Synthetic XOR Pattern Dataset

Description

Simulated classification dataset containing 400 observations with 5 features demonstrating XOR patterns, linear class differences, and random noise.

Usage

data("XOR_data")

Format

A data frame with 400 rows and 6 variables:

class

Binary class labels (1 or 2)

Variable_A

Normally distributed with subtle class difference (delta mu=0.25)

Variable_B

High-variance normal distribution (sigma=3) with moderate class separation (delta mu=-0.7)

Variable_C

XOR pattern component 1 (mu=3 vs 10 between classes)

Variable_D

XOR pattern component 2 (mu=3 vs 10 between classes)

Variable_E

Uniform noise (1-10)

Source

Synthetic data generated with rnorm() and runif()

Examples

data(XOR_data)
str(XOR_data)
summary(XOR_data)

Detect XOR Patterns in Variable Pairs

Description

Identifies XOR-shaped relationships between variables using statistical tests and pattern detection.

Usage

detect_xor(
  data,
  class_col = "class",
  check_tau = TRUE,
  compute_axes_parallel_significance = TRUE,
  p_threshold = 0.05,
  tau_threshold = 0.3,
  abs_diff_threshold = 20,
  split_method = "quantile",
  max_cores = 1,
  extreme_handling = "winsorize",
  winsor_limits = c(0.05, 0.95),
  scale_data = TRUE,
  use_complete = TRUE
)

Arguments

data

Data frame containing features and class column

class_col

Name of class column (default: "class")

check_tau

Logical - compute classwise tau coefficients (default: TRUE)

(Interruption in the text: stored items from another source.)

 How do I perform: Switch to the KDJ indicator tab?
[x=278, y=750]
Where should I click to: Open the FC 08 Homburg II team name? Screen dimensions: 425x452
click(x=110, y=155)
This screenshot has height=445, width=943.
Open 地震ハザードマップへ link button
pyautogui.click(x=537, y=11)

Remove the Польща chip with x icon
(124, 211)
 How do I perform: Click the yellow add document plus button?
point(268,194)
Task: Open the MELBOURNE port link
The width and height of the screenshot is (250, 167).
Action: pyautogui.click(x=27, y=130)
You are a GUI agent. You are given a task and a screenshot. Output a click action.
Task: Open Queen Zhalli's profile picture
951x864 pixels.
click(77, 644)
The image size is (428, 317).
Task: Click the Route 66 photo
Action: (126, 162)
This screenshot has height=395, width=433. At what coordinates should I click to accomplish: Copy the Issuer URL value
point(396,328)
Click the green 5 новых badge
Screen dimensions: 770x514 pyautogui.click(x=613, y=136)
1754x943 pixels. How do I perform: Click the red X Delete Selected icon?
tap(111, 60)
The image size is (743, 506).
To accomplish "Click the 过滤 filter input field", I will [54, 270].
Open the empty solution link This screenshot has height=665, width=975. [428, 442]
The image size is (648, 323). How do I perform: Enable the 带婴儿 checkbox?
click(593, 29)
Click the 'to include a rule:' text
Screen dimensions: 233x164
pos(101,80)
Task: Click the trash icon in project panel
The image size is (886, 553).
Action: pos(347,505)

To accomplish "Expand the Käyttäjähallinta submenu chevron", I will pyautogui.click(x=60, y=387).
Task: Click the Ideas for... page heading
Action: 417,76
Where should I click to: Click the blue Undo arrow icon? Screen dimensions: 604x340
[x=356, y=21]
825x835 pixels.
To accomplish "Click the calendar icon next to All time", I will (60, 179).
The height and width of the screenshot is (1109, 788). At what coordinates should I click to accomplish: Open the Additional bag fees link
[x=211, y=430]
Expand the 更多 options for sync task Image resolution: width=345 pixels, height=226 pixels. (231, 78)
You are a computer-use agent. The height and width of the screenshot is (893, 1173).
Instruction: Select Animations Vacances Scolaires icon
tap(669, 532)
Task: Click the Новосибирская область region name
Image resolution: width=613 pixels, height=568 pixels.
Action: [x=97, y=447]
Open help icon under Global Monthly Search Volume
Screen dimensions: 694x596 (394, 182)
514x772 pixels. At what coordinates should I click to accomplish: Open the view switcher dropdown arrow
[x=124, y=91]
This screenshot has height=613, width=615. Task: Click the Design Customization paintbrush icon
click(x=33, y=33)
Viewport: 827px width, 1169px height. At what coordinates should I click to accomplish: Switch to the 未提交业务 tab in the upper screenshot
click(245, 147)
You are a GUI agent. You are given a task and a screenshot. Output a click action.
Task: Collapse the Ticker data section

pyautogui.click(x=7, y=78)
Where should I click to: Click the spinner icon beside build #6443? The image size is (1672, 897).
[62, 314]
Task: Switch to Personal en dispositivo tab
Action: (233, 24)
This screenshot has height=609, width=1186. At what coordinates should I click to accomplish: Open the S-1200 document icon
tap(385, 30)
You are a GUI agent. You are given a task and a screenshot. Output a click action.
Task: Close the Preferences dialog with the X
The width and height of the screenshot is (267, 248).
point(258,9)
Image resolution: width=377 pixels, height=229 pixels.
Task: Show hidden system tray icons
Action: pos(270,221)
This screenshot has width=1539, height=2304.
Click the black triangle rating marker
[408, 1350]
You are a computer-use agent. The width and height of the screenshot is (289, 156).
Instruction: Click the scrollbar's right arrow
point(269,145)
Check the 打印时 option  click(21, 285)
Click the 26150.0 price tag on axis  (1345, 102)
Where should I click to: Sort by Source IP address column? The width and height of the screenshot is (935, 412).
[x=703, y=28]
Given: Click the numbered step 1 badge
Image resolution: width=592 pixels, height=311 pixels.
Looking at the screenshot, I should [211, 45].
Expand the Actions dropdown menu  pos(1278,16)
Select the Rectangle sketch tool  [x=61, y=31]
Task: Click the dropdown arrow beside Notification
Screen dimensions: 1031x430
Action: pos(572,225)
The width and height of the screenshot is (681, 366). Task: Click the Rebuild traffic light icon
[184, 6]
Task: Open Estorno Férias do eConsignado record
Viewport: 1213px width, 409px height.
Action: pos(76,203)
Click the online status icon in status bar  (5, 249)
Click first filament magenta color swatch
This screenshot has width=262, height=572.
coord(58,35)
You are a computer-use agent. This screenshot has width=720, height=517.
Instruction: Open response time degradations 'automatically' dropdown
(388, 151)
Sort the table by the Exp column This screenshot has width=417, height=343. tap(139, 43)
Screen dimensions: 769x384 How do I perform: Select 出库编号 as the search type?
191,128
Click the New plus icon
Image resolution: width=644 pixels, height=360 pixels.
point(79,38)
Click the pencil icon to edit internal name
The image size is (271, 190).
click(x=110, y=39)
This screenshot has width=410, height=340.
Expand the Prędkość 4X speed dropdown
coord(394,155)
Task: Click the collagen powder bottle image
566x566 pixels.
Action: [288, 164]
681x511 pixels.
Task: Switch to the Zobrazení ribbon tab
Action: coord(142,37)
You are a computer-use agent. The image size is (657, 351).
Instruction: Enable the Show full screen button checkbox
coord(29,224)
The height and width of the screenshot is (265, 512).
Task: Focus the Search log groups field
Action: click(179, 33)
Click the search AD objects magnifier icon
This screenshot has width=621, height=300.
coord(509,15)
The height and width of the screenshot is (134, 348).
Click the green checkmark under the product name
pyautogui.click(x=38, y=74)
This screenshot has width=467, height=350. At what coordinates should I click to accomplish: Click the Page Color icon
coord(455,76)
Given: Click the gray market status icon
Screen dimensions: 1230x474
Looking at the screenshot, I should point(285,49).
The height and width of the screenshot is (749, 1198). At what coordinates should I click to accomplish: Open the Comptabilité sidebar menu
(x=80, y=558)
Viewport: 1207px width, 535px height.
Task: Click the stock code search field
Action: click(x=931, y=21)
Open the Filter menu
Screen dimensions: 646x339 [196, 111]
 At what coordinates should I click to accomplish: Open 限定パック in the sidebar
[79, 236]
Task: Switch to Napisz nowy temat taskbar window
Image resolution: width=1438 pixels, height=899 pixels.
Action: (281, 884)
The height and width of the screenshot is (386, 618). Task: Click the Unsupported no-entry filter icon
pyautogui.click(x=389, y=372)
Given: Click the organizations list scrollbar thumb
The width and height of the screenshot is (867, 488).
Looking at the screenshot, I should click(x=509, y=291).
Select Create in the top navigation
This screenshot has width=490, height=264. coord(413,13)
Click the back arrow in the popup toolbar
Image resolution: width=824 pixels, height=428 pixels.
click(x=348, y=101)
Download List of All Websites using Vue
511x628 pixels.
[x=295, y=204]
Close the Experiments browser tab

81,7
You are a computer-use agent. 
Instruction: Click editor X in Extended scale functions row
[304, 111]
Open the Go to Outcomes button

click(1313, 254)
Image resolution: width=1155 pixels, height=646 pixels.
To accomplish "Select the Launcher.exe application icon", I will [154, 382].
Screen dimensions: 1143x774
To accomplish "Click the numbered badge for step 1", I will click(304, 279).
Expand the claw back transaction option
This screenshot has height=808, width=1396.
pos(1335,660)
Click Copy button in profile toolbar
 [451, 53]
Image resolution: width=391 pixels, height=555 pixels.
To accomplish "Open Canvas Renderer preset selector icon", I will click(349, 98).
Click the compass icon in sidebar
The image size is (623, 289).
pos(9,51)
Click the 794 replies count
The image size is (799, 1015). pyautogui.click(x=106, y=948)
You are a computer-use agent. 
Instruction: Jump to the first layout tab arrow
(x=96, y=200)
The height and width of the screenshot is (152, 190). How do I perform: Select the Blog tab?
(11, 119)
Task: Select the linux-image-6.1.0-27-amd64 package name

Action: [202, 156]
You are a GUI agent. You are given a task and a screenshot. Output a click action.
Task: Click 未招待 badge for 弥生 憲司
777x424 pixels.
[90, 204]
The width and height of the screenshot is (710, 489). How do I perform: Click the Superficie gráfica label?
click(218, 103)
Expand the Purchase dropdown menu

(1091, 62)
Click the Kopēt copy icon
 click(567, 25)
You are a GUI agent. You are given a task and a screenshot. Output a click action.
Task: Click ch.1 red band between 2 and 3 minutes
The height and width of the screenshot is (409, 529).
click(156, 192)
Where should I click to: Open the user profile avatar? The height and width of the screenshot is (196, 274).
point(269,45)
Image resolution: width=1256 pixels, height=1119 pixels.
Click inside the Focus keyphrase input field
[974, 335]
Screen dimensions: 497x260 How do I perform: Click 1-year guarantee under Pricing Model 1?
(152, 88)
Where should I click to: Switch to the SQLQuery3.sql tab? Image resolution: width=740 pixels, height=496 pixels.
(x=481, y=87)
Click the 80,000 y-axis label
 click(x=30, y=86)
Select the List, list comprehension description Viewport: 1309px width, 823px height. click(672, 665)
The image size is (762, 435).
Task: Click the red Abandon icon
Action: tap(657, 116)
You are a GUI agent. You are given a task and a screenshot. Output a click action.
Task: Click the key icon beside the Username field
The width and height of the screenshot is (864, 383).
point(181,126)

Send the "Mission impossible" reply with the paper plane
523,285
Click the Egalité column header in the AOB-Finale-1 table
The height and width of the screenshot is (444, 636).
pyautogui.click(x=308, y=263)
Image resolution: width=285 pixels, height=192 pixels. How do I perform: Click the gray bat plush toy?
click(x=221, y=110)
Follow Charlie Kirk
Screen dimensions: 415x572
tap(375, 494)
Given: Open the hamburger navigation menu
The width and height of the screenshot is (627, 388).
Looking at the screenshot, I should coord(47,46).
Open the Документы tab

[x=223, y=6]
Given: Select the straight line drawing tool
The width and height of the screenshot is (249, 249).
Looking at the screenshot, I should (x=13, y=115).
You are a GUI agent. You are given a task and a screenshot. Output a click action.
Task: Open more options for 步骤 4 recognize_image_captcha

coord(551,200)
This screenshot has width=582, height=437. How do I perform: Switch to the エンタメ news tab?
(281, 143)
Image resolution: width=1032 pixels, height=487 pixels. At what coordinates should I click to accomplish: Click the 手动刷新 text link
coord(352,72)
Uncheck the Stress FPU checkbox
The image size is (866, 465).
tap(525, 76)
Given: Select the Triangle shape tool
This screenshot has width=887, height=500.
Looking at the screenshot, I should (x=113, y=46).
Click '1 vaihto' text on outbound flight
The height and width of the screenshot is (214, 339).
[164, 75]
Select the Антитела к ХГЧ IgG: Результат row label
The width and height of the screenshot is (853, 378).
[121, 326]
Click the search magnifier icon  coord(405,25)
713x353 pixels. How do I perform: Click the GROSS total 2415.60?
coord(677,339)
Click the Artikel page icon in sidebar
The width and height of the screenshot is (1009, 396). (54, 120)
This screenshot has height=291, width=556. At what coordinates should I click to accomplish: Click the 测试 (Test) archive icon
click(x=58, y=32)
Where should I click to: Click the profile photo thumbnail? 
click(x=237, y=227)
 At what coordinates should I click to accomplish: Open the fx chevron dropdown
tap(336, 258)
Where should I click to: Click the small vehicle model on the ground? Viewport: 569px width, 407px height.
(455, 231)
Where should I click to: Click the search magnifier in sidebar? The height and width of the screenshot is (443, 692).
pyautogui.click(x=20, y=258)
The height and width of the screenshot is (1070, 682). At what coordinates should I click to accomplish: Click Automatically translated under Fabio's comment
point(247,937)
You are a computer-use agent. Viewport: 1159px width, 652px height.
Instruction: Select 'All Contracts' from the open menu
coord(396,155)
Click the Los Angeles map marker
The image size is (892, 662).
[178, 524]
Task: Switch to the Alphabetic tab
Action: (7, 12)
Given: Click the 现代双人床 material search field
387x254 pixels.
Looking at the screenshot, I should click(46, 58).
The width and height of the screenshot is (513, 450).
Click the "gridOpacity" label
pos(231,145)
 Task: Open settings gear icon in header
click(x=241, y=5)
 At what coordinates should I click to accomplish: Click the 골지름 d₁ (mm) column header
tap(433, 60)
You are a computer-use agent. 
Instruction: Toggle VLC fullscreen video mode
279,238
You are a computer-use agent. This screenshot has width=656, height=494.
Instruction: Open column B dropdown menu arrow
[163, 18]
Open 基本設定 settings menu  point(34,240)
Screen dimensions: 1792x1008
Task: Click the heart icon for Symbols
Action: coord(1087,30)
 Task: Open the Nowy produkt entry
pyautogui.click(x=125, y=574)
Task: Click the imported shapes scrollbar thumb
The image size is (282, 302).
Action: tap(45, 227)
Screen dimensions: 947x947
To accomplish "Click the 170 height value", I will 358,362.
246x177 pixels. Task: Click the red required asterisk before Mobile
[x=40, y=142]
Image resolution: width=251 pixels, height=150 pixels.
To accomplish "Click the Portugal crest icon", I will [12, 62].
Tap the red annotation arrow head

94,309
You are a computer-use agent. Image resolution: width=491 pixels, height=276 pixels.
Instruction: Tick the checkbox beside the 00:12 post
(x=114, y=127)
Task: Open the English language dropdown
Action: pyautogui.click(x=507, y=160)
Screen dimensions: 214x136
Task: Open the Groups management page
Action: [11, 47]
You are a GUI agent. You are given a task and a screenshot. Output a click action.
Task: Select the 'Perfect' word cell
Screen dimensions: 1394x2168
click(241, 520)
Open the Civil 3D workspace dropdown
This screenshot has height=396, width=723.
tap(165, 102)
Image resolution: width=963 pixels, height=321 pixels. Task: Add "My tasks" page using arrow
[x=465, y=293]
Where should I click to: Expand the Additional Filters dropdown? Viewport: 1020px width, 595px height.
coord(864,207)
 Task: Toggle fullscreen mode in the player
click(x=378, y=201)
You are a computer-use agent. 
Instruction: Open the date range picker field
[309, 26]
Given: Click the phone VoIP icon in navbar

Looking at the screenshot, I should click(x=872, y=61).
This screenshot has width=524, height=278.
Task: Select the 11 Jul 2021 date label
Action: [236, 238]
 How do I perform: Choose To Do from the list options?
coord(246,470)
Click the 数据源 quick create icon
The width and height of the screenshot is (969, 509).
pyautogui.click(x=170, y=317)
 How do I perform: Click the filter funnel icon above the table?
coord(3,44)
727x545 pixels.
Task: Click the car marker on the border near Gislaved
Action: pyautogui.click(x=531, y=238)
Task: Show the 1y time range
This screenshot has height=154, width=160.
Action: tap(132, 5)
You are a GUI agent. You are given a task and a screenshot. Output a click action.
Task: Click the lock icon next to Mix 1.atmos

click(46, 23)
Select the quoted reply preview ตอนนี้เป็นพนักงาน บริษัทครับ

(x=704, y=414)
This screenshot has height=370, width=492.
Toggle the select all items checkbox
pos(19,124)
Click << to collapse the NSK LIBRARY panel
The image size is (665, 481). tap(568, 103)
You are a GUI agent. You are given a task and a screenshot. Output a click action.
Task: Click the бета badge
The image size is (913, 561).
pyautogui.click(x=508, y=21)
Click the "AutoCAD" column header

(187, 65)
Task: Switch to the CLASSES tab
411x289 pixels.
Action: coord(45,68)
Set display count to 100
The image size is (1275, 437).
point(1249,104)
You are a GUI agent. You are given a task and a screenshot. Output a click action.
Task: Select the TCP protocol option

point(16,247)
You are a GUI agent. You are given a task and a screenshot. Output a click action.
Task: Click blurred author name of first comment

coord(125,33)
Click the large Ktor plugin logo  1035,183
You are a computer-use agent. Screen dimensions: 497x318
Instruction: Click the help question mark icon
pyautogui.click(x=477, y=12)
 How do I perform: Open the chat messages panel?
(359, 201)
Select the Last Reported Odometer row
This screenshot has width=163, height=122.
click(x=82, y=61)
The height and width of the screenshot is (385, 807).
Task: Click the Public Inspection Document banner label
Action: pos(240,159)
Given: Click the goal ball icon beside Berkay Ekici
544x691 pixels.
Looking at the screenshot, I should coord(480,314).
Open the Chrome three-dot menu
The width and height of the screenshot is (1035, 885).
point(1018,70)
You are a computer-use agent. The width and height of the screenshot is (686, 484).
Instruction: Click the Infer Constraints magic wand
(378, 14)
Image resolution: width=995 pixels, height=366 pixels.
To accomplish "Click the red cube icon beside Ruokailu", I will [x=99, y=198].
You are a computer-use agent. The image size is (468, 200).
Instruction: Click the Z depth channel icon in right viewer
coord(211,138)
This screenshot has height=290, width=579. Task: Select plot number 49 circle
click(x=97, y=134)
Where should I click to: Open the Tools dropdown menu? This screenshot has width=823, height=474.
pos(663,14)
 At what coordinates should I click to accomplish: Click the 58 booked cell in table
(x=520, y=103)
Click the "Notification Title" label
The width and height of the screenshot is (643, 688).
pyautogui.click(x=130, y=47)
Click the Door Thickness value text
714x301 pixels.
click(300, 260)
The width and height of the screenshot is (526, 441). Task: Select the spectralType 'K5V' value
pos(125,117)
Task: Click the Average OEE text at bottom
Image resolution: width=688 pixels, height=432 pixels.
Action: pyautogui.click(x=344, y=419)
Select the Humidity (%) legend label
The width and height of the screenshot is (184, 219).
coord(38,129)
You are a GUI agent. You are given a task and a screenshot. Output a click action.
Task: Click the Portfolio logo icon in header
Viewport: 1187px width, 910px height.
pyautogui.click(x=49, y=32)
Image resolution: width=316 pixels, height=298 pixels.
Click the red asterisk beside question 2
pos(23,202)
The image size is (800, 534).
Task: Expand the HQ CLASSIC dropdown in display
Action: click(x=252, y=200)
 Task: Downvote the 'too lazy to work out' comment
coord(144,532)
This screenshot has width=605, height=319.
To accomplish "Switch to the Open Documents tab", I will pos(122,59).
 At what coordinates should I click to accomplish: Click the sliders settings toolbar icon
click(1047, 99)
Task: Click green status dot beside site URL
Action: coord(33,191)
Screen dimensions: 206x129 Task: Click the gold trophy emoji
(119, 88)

compute_axes_parallel_significance

Logical - compute Wilcoxon tests (default: TRUE)

p_threshold

Significance threshold (default: 0.05)

tau_threshold

Tau coefficient threshold (default: 0.3)

abs_diff_threshold

Absolute difference threshold for patterns (default: 20)

split_method

Method for splitting data ("quantile" or "range") (default: "quantile")

max_cores

Maximum cores for parallel processing (default: NULL = automatic)

extreme_handling

Method for handling extreme values; options include "winsorize" or "none" (default: "winsorize")

winsor_limits

Numeric vector of length 2 specifying lower and upper quantiles for winsorization (default: c(0.05, 0.95))

scale_data

Logical; whether to scale/standardize the data before analysis (default: TRUE)

use_complete

Logical; whether to use only complete cases (default: TRUE)

Details

This function performs an analysis to detect XOR-like patterns in pairwise variable relationships within two-class data sets. The analysis pipeline includes:

  1. Data preprocessing (winsorization, scaling, complete cases)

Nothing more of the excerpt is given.